## Entries shown
[Start]

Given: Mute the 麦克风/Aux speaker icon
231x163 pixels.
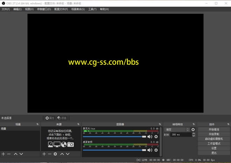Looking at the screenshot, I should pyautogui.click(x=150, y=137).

[End]
[Start]

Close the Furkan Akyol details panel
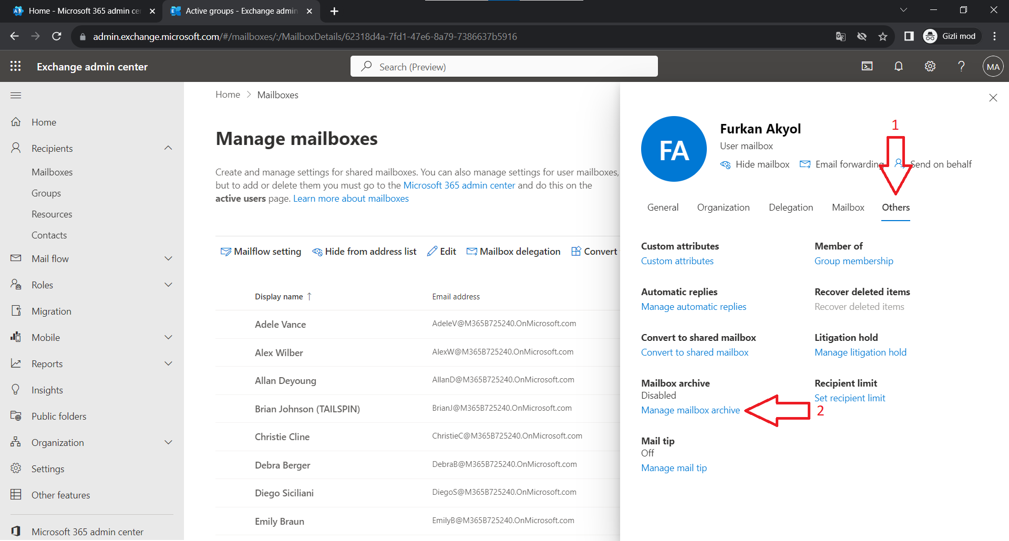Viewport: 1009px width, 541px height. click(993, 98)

[End]

## Task to carry out
Rename "Mute" to "Silence" in the listing, in everything from "Given: Mute the 麦克风/Aux speaker icon" down to "Looking at the". Leave all else unchanged, and leave the pictures out.

## Full solution
Given: Silence the 麦克风/Aux speaker icon
231x163 pixels.
Looking at the screenshot, I should pyautogui.click(x=150, y=137).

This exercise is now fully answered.